> [TEXT PASSAGE]
★ ★ ★ ★ ★ ★ ★

The meeting brought together senior customs officials from member countries and focused on formalising cross-border trade among small traders, launching regional trade tools, and addressing bottlenecks at entry points.
A draft strategy for implementing the African Continental Free Trade Area (AfCFTA) was also presented during the session.
Key elements in COMESA’s trade blueprint include developing regional production centres, standardising digital trade systems, and rolling out the Pan-African Payment and Settlement System (PAPSS), which is expected to speed up payments across African borders.
Strengthening the AfCFTA Secretariat’s monitoring role is also part of the wider plan.
Onyango acknowledged the scale of the challenge facing exporters, especially in Kenya.
“Kenya is one of the countries that will be highly affected. We are working towards how we can open up, expand the trade arena within ourselves even as we have those external markets in place,” he stated.

★ ★ ★ ★ ★ ★ ★

> [AVAILABLE DATA]

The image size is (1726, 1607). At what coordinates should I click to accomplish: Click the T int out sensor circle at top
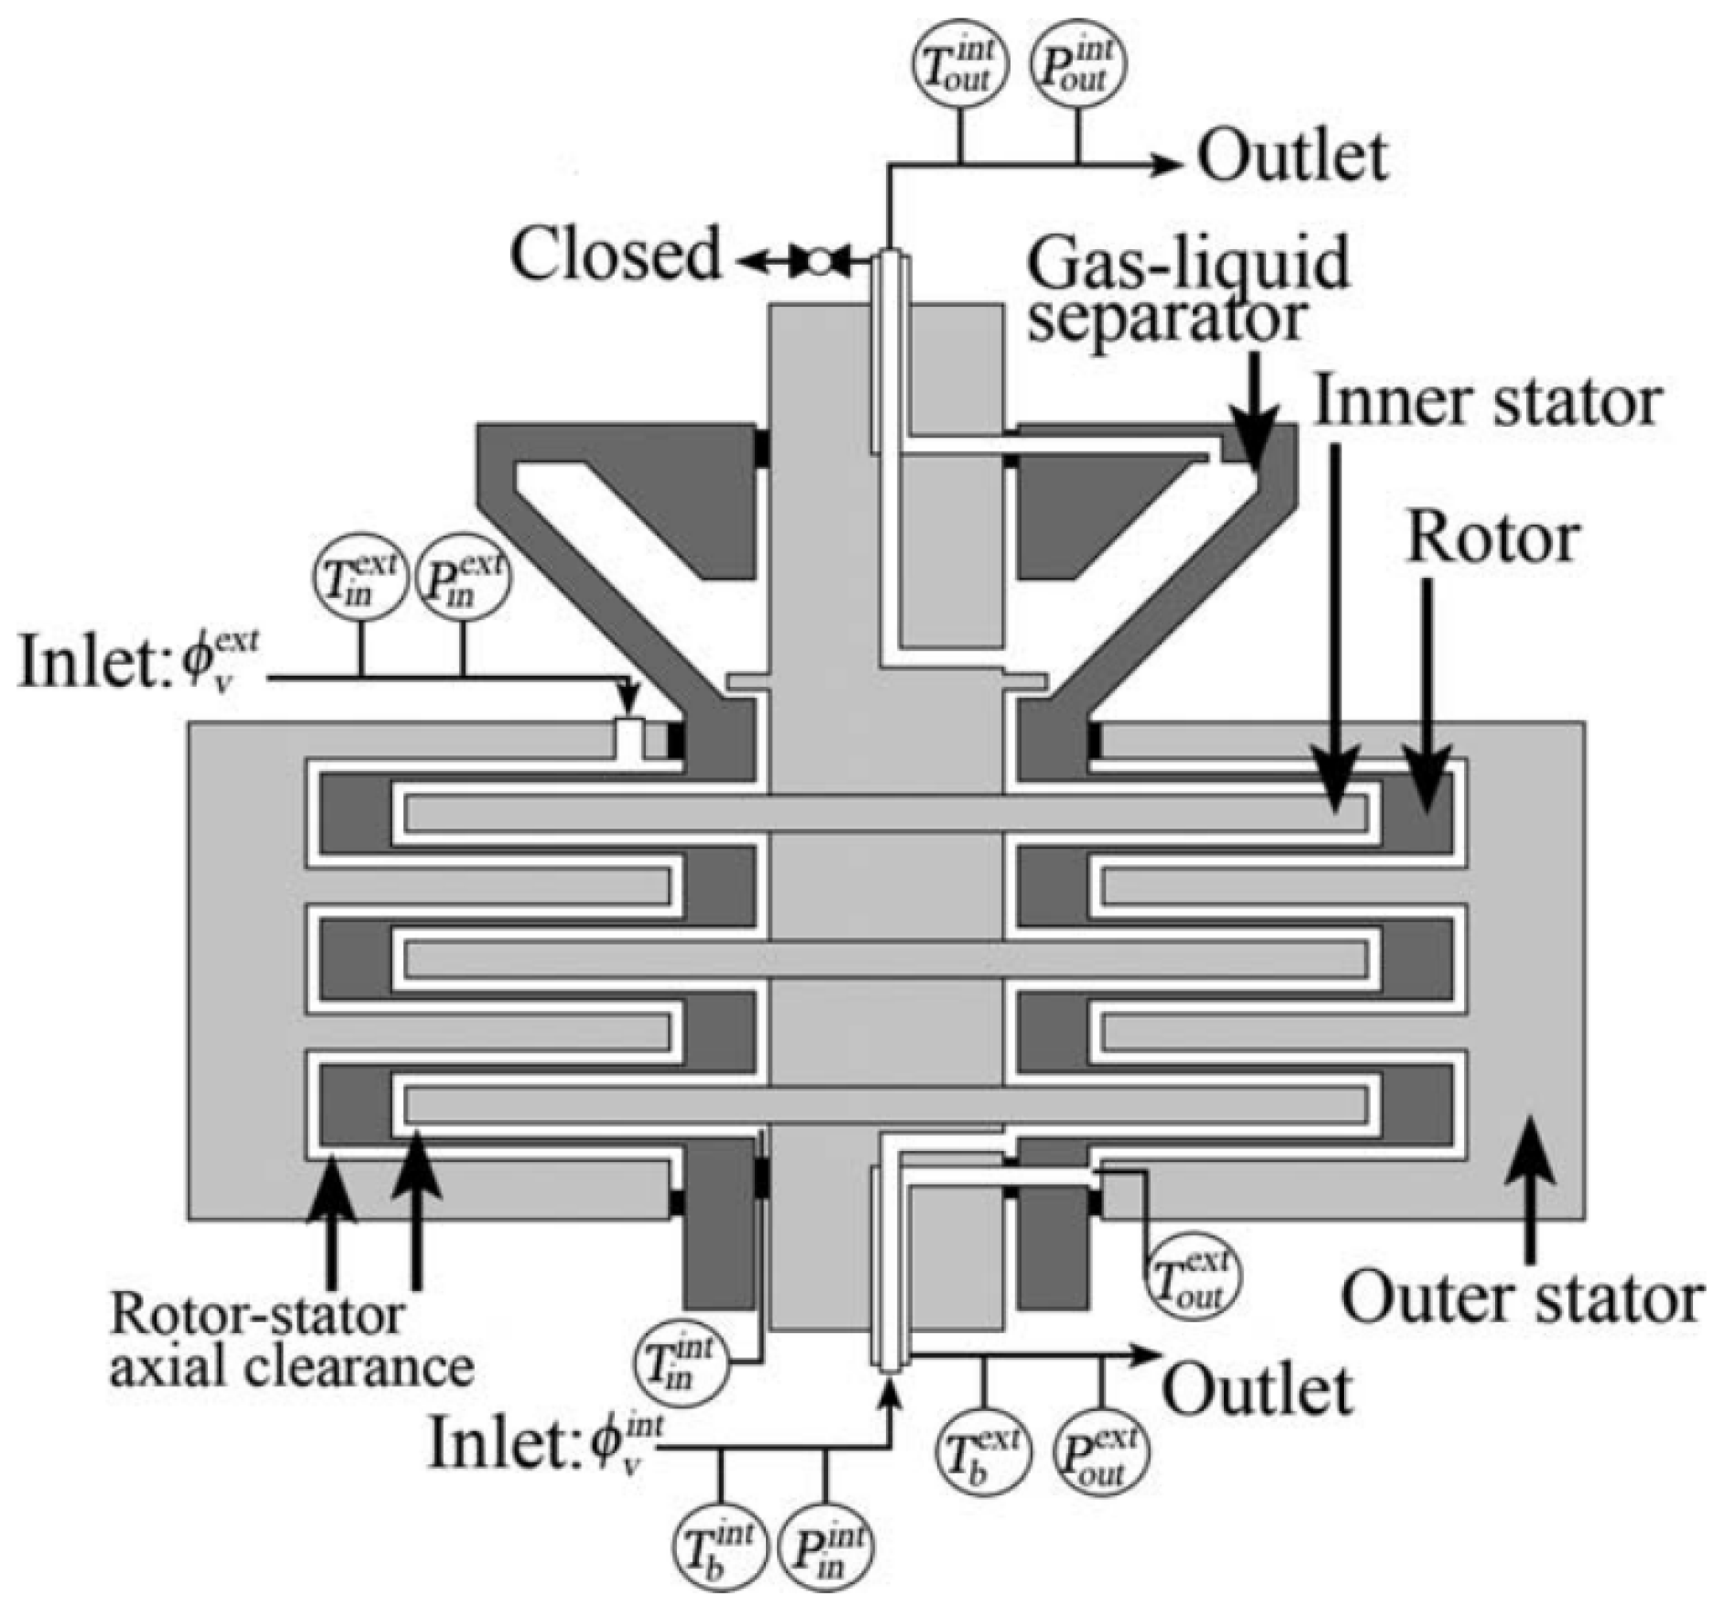coord(959,66)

★ ★ ★ ★ ★ ★ ★

> [TASKS TO CARRY OUT]
[A] Translate this sentence from the COMESA trade text into Spanish: "Strengthening the AfCFTA Secretariat’s monitoring role is also part of the wider plan."
[B] Reproduce the COMESA trade text from "Key elements in" up to and including "especially in Kenya.".

> [SOLUTIONS PER TASK]
[A] Fortalecer el papel de supervisión de la Secretaría de la AfCFTA también forma parte del plan más amplio.

[B]
Key elements in COMESA’s trade blueprint include developing regional production centres, standardising digital trade systems, and rolling out the Pan-African Payment and Settlement System (PAPSS), which is expected to speed up payments across African borders.
Strengthening the AfCFTA Secretariat’s monitoring role is also part of the wider plan.
Onyango acknowledged the scale of the challenge facing exporters, especially in Kenya.